About the Give Teachers A Break: Cutting Red Tape to Unleash the Potential of America’s Great Teachers, Deshpande said, “It seems like every year, the headlines about America’s schools get worse and worse—students not being able to read, or do math, or even just behave themselves, while ideology encroaches more and more on actual learning. Far too often, this abysmal state of affairs is blamed on teachers: it’s teachers who aren’t teaching reading or math, it’s teachers who aren’t controlling their classrooms, it’s teachers who are shoving ideology into students’ heads. But the truth is, while there are some bad apples out there, the majority of teachers are in it for the kids. In far too many cases, teachers are as victimized by the bureaucracy and government red tape as their students are, and have little control over their classrooms. It’s time to change that. This report exposes the red tape and bureaucracy getting in the way of teachers and proposes tearing those down to empower America’s best teachers to do what they do best: teach.”

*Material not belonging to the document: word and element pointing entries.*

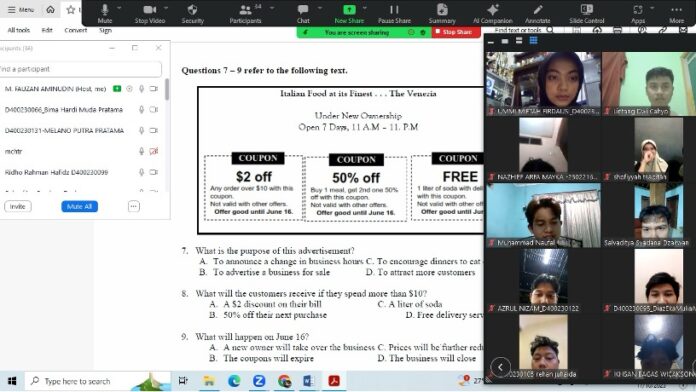696x392 pixels.
Task: Open the More options ellipsis in participants panel
Action: click(x=134, y=206)
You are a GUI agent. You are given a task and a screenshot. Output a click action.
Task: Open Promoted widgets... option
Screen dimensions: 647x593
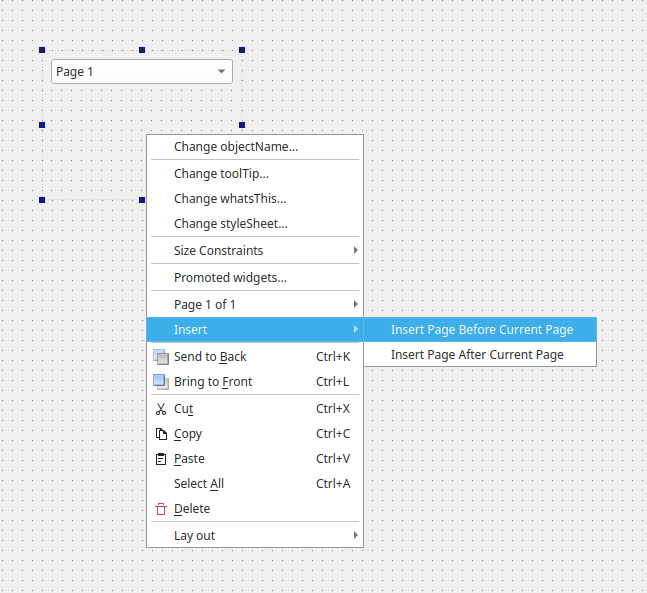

Beanie Geoghegan, a former teacher, fellow emeritus at Independent Women, and co-founder of Freedom in Education, said, “The issues I faced as a new teacher two decades ago pale in comparison to those faced by educators today: with red tape and bureaucracy, teaching has become far more difficult than needed. If we genuinely want to improve education for American children, teachers must have the training, support, authority, and materials necessary to accomplish the monumental task.”